Convert the data below into a numbered list without blank lines. Begin at the line that contains "You are a computer-use agent. This" and stop after the final line of the data.

- **Exercise data**:
— begin —

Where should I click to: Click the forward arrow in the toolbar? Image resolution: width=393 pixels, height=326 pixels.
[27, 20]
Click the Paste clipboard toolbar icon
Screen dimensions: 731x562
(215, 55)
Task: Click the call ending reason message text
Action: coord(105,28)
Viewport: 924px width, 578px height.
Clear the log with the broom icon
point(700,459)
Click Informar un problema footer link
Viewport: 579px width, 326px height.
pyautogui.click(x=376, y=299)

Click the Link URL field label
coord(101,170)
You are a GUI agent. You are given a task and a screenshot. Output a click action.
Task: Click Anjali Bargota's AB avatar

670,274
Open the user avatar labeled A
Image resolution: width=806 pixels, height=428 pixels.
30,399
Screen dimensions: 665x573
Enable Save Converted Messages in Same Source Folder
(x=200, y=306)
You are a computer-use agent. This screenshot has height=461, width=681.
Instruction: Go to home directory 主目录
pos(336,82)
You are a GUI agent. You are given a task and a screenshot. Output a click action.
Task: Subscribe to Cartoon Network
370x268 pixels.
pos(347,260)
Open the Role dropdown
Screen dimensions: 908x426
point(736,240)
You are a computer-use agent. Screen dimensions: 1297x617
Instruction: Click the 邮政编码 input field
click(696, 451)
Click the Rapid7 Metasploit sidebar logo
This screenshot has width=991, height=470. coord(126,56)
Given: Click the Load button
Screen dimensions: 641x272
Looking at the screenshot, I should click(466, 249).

— end —

- **Result**:
1. You are a computer-use agent. This screenshot has height=461, width=681.
2. Instruction: Go to home directory 主目录
3. pos(336,82)
4. You are a GUI agent. You are given a task and a screenshot. Output a click action.
5. Task: Subscribe to Cartoon Network
6. 370x268 pixels.
7. pos(347,260)
8. Open the Role dropdown
9. Screen dimensions: 908x426
10. point(736,240)
11. You are a computer-use agent. Screen dimensions: 1297x617
12. Instruction: Click the 邮政编码 input field
13. click(696, 451)
14. Click the Rapid7 Metasploit sidebar logo
15. This screenshot has width=991, height=470. coord(126,56)
16. Given: Click the Load button
17. Screen dimensions: 641x272
18. Looking at the screenshot, I should click(466, 249).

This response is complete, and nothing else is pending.